Desolation Creek drains into the Wigwam River in the remote upper Elk drainage of the East Kootenay. Provincial fish-inventory data records direct westslope cutthroat, Bull Trout and Dolly Varden observations here, and the creek carries a history of forestry water-quality and stream-crossing monitoring in the upper Wigwam. No public access, trailhead or guide coverage has been confirmed, so this reads as conservation and regulation-confirmation water rather than a promoted destination.
The water
NRCan lists Desolation Creek as an official Kootenay Land District water at 49.036111, -114.804722 (other B.C. waters share the Desolation name, so this page follows the Kootenay/Wigwam geometry match). Provincial records tally 12 direct fish observations on the named creek: 6 westslope cutthroat, 4 bull trout and 2 Dolly Varden, the second-strongest direct signal of any Wigwam side-stream after Bighorn Creek. Channel width, gradient and discharge have not been confirmed for this creek, so treat it as small, cold tributary water in the lower Wigwam branch until a field survey fills the gap.
The fishing
With no confirmed guide coverage or fishing reports for Desolation Creek specifically, use the parent Wigwam River's reputation as context rather than proof this creek should be fished. The Wigwam system is described by guides and monitoring reports alike as clear, cold, spring-fed water and the single most important bull trout spawning stream in the Kootenay Region, and Desolation's direct char records put it inside that same conservation picture.
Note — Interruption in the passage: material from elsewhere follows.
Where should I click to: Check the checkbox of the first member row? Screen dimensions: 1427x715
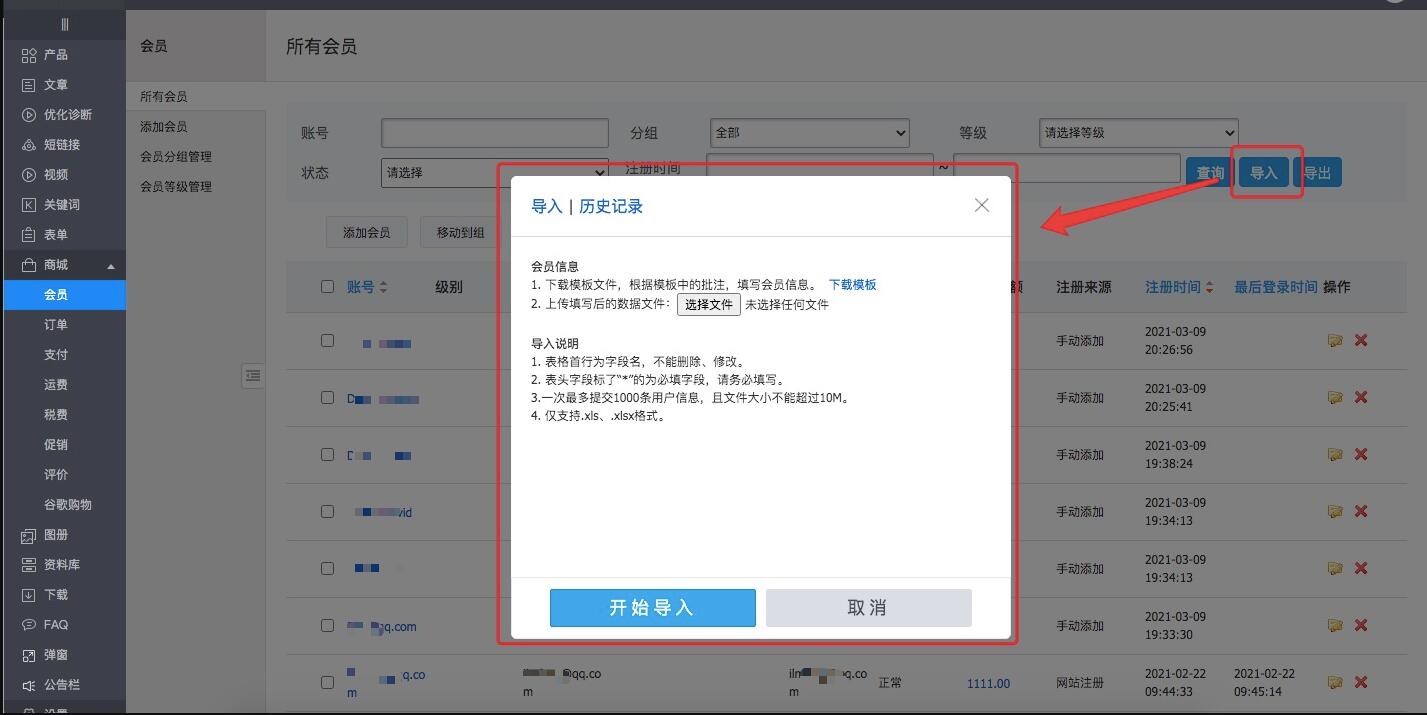tap(327, 340)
BC ACAT work in the upper Wigwam monitored forest development, stream crossings, suspended sediment, turbidity, water temperature and bridge crossings, naming Desolation Creek in that context, so treat this as water-quality-sensitive habitat first, fishing water second.
Direct hatch sampling on Desolation Creek has not turned up, so the nearest verified spine is the Fernie/Elk calendar shared across the Wigwam drainage: golden Stoneflies near the mid-June opener, Western Green Drakes, PMDs and Light Cahills, Yellow Sallies, Caddisflies (Sedges), Terrestrials (Hoppers, Ants, Beetles) through August, and fall Blue-Winged Olives with October caddis into autumn. Working food families where the habitat allows include stonefly nymphs and adults, caddis, mayflies, midges, terrestrials, juvenile fish and Sculpin.
Char-aware box, only where legal
Conditions
- Navigability: channel width, gradient and discharge have not been confirmed for Desolation Creek. Treat it as small, cold tributary walk-and-wade habitat in the lower Wigwam branch until a field survey fills the gap.
- Stocking: no stocking record. Desolation Creek runs entirely on wild, self-sustaining fish, in keeping with its direct bull trout and cutthroat records.
Access and the rules
No named trailhead, parking area or confirmed public access route has turned up for Desolation Creek. Older East Kootenay survey work describes much of the Wigwam drainage as hike-based access with rough or indirect roads, but that historical context should not be read as current permission or road condition. Treat any approach to this creek as a field check first.